Introducing the Two Main Data Categories of Startup Assistance Organizations.
Despite the largely public sources of funding that business incubators and accelerators receive, very few of them publicly release data on their outcomes. This is often noted as being due to factors like the workload and time-consuming nature of data collection. However, notions that they don’t collect data at all is a misconception.
Studies and think tank reports, like the DEEP Centre’s “Accelerating Canada’s Startup Ecosystem," have concluded that these organizations are making endeavours to analyze their initiatives in-house and that this data can be broadly lumped into two categories: activity-based and economic impact metrics. Both categories provide incubators and accelerators with significant insight into the strengths and weaknesses of their programs and how they benefit early-stage businesses.

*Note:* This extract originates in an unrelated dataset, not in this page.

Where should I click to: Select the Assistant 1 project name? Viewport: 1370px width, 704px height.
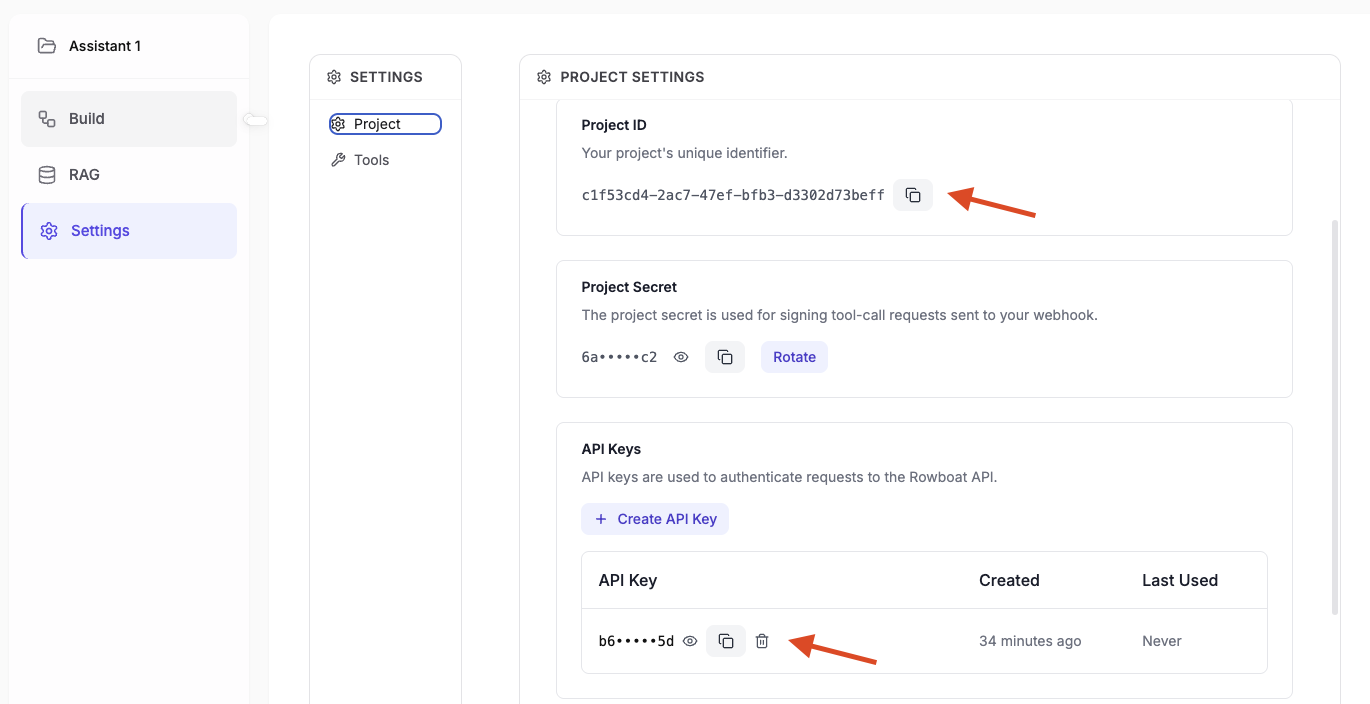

Activity-based metrics track outputs and include activities such as the number of events hosted and companies supported. In addition to tracking these activities, many organizations also survey their members and participants to assess the quality of services offered, like events and programming.
Economic Impact Metrics
Most organizations complement their activity tracking efforts, by collecting the economic outcomes associated with those activities. Deep Centre’s report argued that “only by tracking activities and outcomes can incubators and accelerators obtain a more granular understanding of which of their programs are driving economic performance.”
Currently, data gurus at incubators and accelerators are focusing on tracking the following areas to measure economic impact:
Survival Rates. Survival rates include how many graduates are still operating, how many have failed and how many have been acquired.

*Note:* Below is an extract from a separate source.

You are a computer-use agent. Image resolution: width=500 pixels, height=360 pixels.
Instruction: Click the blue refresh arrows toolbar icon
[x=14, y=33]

Company Valuation. For venture capital-backed organizations, company valuation is the preferred measure of success. The assumption is that the valuation of the company is the best way to capture the value that has been created.
Job Creation. Job creation is another standard metric collected and one that public investors are naturally keen to promote.

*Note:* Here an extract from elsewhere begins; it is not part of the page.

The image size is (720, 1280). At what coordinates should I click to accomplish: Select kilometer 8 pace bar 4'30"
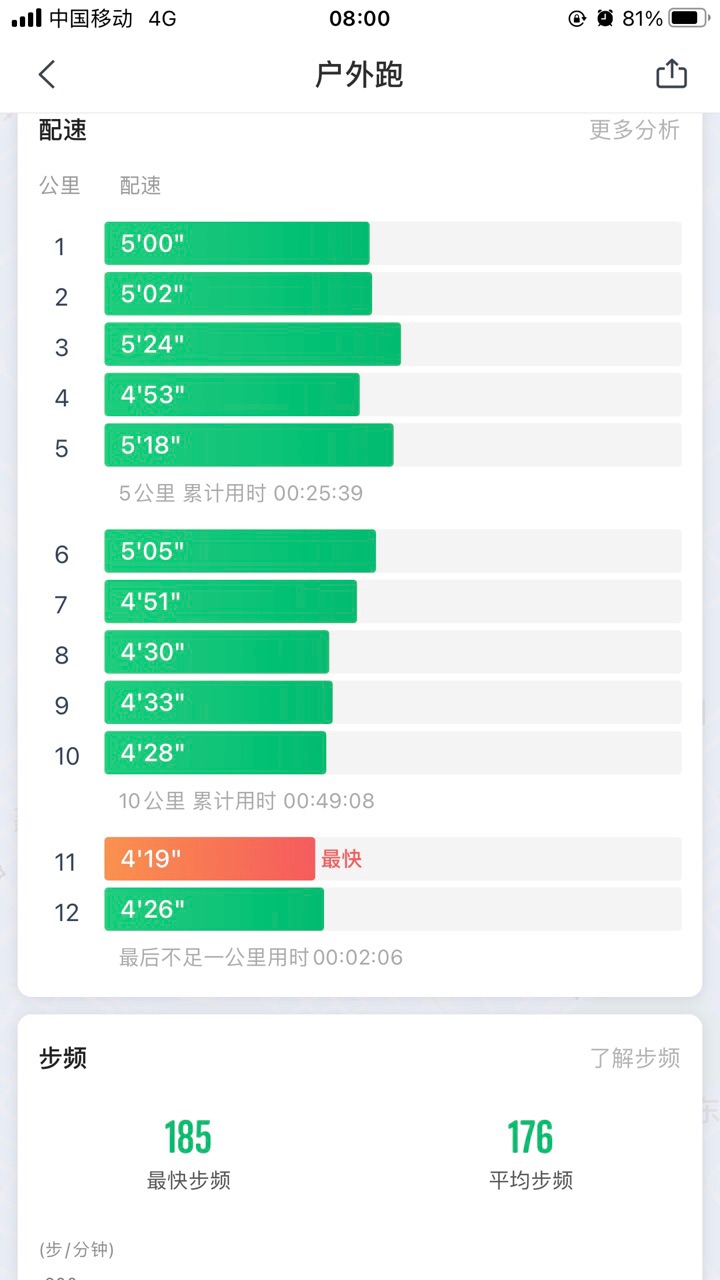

Revenue. Revenue, either recorded annually or as monthly recurring, is arguably the most conclusive outcome-oriented measure of growth.
Across these categories, the collection of reliable data is key to understand the impact of both individual organizations, as well as the health of their broader ecosystem.
What Else Can Be Done
Data on the effectiveness and outcomes associated with these types of organizations is a cloudy field. With little standardization across these organizations regarding what metrics to collect and publish, the ability to build meaningful analysis is challenging.
For firms that have only started to dip their toes into data collection, focusing their measurement efforts on gathering metrics like the ones listed above is a solid starting point.
Another tactic that should be considered is the introduction of data reporting contracts. Adding data sharing requirements is a practice that can improve one’s ability to collect key metrics, and simplify the data collection process all-together.
What It All Means
Consistent performance updates of the data collected will keep these organizations well informed, while also forcing them to reevaluate, defend, and question current programs and processes. It will also allow the leaders of these organizations to best adapt to the changing ground underneath them.